▶ Selection:

-- start --

Precise definition of "functional interface" in Java 8
Recently I started exploring Java 8 and I can't quite understand the concept of "functional interface" that is essential to Java's implementation of lambda expressions. There is a pretty comprehensive guide to lambda functions in Java, but I got stuck on the chapter that gives definition to the concept of functional interfaces. The definition reads:
More precisely, a functional interface is defined as any interface that has exactly one abstract method.
An then he proceeds to examples, one of which is Comparator interface:
public interface Comparator<T> { int compare(T o1, T o2); boolean equals(Object obj); }
I was able to test that I can use a lambda function in place of Comparator argument and it works(i.e. Collections.sort(list, (a, b) -> a-b)).
But in the Comparator interface both compare and equals methods are abstract, which means it has two abstract methods. So how can this be working, if the definition requires an interface to have exactly one abstract method? What am I missing here?
From the same page you linked to:
The interface Comparator is functional because although it declares two abstract methods, one of these—equals— has a signature corresponding to a public method in Object. Interfaces always declare abstract methods corresponding to the public methods of Object, but they usually do so implicitly. Whether implicitly or explicitly declared, such methods are excluded from the count.
I can't really say it better.
Another explanation is given in the @FunctionalInterface page:
Conceptually, a functional interface has exactly one abstract method. Since default methods have an implementation, they are not abstract. If an interface declares an abstract method overriding one of the public methods of
java.lang.Object, that also does not count toward the interface's abstract method count since any implementation of the interface will have an implementation fromjava.lang.Objector elsewhere.
You can test which interface is a correct functional interface using @FunctionalInterface.

-- end --

▶ Stored data:
-- start --

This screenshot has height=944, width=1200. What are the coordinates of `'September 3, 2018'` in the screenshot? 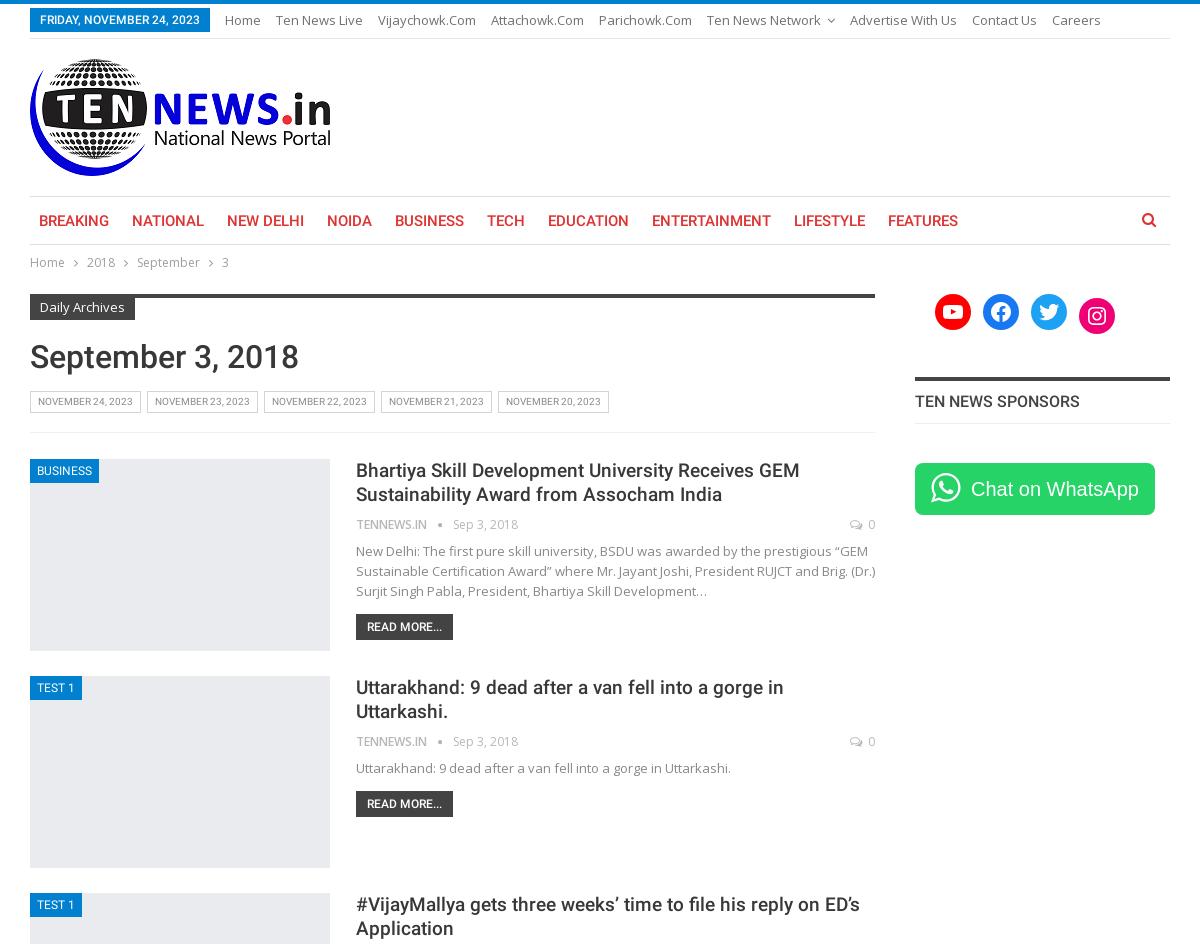 It's located at (163, 357).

-- end --

▶ Your task: Name every method that the functional interface thread mentions by name. The listing above is separate material and has no connection to the thread on Java functional interfaces.

▶ Written response: compare, equals, Collections.sort